Post-workout recovery is paramount no matter what your fitness goal may be. Almost every fitness expert also agrees that the recovery phase of the workout is the most essential for developing muscle growth and performance. Training non-stop, five times a day is impressive, but it could actually be a detriment to your performance goals. If you are not giving your body the proper fuel that it needs to recover better and stronger for the next workout, then your entire workout could be for nothing. Dipping your toes into the world of post-workout supplements can be daunting to say the least as there are just so many different options to choose from. Although supplements are a great way to boost recovery it is sometimes difficult to know which supplements are legit and which supplements are just a waste of money. In this post I will share with you four of the best post-workout supplements that are currently on the market.

  1. Creatine Monohydrate

Creatine monohydrate, or just creatine for short, is a very popular single ingredient powder as well as an ingredient in pre and pos-workout formulas. Creatine allows your muscles to function at a higher intensity than normal, which can lead to you lifting more weight, and thus gaining more muscle. A study published in the Journal of International Society of Sports Nutrition found that those who took creatine recovered faster from their workouts than those who did not use creatine.

  1. L-Glutamine

L-glutamine is an amino acid (the building blocks of proteins) that plays a major role in muscle repair after a long workout. One study reported that supplementing L-glutamine after strength-based workouts drastically decreased the effect of delayed onset muscle soreness (DOMS). L-glutamine is found in most protein powders but can also be taken by itself in pill, powder or liquid form.

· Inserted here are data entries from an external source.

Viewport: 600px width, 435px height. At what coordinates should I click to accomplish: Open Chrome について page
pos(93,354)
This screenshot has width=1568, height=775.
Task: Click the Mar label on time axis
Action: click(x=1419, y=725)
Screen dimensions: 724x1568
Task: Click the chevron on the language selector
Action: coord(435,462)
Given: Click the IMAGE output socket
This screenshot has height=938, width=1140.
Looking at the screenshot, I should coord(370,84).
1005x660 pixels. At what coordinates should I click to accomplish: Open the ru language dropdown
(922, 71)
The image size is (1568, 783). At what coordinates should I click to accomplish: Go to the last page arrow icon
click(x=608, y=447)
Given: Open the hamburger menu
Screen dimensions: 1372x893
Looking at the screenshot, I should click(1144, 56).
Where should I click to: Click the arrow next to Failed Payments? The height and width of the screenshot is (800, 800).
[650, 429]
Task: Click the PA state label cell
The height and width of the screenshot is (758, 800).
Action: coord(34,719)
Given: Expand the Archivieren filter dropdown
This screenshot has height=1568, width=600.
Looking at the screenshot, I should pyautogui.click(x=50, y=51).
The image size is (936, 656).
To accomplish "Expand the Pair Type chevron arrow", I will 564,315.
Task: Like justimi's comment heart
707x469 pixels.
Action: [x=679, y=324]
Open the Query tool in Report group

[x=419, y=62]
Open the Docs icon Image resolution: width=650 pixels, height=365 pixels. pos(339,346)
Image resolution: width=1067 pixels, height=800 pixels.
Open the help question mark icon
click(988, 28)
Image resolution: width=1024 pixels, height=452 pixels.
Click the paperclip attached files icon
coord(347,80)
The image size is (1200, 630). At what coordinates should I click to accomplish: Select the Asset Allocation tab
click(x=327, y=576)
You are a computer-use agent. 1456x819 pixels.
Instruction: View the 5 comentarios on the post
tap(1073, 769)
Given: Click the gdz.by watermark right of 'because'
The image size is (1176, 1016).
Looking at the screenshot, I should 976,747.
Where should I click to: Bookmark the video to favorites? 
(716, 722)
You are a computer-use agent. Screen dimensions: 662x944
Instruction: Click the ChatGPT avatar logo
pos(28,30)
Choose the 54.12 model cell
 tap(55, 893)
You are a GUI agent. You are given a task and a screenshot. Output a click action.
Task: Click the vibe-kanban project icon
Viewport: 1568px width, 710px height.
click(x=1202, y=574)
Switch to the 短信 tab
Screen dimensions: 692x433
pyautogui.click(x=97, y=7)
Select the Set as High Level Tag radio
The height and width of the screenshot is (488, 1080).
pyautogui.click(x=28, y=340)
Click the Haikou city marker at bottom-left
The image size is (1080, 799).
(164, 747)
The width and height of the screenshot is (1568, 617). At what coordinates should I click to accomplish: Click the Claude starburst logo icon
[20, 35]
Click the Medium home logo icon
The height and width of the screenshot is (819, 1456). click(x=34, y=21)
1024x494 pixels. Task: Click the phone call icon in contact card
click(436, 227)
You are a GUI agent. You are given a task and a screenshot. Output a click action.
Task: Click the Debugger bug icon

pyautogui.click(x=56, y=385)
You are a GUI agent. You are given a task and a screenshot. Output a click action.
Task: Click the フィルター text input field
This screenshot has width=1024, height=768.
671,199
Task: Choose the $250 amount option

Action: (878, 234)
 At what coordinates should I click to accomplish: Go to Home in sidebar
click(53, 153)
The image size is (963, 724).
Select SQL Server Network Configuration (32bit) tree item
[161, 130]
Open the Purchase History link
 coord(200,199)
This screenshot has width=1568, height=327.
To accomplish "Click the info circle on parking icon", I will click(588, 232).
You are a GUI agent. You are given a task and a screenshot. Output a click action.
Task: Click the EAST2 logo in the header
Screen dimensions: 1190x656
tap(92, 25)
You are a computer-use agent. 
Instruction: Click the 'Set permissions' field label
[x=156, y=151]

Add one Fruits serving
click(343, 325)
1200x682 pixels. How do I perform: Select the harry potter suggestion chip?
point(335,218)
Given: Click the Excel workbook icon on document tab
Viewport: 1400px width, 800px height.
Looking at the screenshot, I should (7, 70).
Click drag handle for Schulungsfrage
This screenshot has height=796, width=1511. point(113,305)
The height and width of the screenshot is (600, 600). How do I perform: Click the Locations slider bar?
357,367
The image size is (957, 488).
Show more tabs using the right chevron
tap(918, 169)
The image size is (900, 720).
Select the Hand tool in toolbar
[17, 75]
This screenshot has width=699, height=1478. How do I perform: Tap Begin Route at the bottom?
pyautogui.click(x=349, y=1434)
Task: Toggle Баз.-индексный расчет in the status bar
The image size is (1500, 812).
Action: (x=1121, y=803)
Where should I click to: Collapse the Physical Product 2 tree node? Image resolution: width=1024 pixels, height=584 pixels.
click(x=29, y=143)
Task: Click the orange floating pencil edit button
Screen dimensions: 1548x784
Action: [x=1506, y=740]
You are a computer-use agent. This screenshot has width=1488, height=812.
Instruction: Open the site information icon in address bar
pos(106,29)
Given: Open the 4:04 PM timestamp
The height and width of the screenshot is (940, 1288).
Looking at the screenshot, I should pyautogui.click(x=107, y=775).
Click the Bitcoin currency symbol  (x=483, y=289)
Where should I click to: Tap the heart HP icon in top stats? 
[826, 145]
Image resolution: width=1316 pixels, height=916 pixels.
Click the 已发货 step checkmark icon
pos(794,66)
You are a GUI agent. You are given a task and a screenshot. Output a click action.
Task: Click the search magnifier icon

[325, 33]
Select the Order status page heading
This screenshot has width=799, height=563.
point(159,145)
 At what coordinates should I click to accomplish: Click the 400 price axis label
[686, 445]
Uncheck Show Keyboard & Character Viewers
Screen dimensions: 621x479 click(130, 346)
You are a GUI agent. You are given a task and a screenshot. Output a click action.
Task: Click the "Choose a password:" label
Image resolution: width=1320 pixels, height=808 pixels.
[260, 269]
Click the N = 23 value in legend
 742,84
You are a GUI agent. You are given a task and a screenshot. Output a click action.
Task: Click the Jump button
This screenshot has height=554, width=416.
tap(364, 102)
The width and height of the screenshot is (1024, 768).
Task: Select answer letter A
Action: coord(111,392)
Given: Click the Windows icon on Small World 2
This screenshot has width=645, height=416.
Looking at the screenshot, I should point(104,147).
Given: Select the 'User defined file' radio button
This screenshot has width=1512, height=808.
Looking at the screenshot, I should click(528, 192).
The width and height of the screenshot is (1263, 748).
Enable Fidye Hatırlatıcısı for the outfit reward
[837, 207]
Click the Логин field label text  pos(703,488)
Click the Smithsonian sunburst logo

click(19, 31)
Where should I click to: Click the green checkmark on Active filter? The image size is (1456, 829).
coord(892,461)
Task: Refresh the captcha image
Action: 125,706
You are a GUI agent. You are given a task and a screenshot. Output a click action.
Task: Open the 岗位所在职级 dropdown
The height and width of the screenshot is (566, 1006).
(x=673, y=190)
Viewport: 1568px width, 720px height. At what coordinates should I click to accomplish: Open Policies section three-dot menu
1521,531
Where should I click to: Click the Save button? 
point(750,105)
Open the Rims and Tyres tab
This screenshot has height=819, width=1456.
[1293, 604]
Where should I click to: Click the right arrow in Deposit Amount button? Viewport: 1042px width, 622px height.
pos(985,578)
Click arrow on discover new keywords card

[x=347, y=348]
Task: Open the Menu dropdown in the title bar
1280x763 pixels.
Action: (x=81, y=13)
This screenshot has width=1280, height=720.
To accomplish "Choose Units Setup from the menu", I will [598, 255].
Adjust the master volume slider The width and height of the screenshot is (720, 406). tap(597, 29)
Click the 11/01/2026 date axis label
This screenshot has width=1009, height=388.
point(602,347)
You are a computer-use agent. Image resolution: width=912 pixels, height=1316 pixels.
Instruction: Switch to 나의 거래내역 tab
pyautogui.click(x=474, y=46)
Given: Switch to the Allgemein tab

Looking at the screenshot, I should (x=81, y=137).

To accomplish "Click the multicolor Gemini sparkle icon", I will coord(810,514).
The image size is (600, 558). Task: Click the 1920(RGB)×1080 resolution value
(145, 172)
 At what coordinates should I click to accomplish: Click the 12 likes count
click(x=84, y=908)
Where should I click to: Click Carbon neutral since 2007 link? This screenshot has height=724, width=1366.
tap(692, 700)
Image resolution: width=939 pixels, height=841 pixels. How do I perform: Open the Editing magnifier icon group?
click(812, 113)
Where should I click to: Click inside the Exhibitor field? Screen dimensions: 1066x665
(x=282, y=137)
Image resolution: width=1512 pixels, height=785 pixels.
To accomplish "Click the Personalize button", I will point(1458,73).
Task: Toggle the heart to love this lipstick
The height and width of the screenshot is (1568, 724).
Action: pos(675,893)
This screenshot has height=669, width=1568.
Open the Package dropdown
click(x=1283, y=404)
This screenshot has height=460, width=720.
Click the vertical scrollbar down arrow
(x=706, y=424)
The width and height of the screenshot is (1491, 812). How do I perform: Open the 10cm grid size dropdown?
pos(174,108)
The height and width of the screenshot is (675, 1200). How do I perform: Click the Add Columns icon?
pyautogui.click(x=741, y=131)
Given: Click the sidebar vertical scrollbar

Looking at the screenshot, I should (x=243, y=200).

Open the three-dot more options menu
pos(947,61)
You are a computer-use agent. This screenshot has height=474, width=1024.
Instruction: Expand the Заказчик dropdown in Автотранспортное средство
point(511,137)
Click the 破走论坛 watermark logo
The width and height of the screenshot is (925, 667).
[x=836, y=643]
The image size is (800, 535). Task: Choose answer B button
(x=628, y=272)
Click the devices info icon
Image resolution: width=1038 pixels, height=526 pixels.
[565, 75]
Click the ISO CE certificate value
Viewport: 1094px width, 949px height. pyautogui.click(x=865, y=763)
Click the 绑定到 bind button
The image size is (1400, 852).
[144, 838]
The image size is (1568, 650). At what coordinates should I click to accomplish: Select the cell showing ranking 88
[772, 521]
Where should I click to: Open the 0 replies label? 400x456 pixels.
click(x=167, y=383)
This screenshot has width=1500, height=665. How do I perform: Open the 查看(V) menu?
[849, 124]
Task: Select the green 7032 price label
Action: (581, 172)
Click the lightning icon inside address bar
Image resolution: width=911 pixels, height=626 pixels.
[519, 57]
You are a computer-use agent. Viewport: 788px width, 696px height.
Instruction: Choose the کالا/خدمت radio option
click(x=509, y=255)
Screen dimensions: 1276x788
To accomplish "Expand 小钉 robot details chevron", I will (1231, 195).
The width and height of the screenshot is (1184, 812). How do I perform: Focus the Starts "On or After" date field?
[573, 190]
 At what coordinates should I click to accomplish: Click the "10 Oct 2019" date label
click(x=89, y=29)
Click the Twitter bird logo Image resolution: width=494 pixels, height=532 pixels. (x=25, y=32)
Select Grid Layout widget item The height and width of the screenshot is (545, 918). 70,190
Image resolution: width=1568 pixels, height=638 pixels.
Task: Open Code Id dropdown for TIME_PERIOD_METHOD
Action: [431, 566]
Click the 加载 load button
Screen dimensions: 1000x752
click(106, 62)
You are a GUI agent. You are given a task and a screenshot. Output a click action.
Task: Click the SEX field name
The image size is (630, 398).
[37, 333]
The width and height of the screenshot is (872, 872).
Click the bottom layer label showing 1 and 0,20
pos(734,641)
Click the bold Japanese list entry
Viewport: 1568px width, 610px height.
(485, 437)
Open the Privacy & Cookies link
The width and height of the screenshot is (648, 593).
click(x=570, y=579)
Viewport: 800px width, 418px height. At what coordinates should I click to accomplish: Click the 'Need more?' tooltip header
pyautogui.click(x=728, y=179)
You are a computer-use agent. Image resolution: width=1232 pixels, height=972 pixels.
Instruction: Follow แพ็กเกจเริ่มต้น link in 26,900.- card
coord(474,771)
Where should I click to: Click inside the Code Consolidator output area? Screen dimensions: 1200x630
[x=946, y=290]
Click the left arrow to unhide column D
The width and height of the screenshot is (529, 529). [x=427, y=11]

  1. Branch Chain Amino Acids (BCAAs)

If there is a magic formula that can help your muscles recover faster after workouts, the closest thing to it is BCAAs, which include the amino acids of leucine, isoleucine and valine. During exercise, when glycogen levels get low, the body relies on leucine, isoleucine and valine for energy, so, post-workout, it is very important that you are able to replenish these amino acid stores. One study from the Journal of Sports Medicine and Physical Fitness found that BCAA supplementation may also reduce muscle damage and another study found that BCAAs may help you to handle back to back sessions easier as well.

  1. Beta-Alanine

Beta-alanine is another supplement that is backed up by hard science. Beta-alanine is an amino acid that our body produces and uses to form carnosine, a compound that fights fatigue. It has been found that supplementing with beta-alanine can improve performance on high intensity exercises that last between 1 and 4 minutes. Also important to note that it takes two to four weeks for the benefits of beta-alanine to show, so make sure that you give the supplement enough time to work.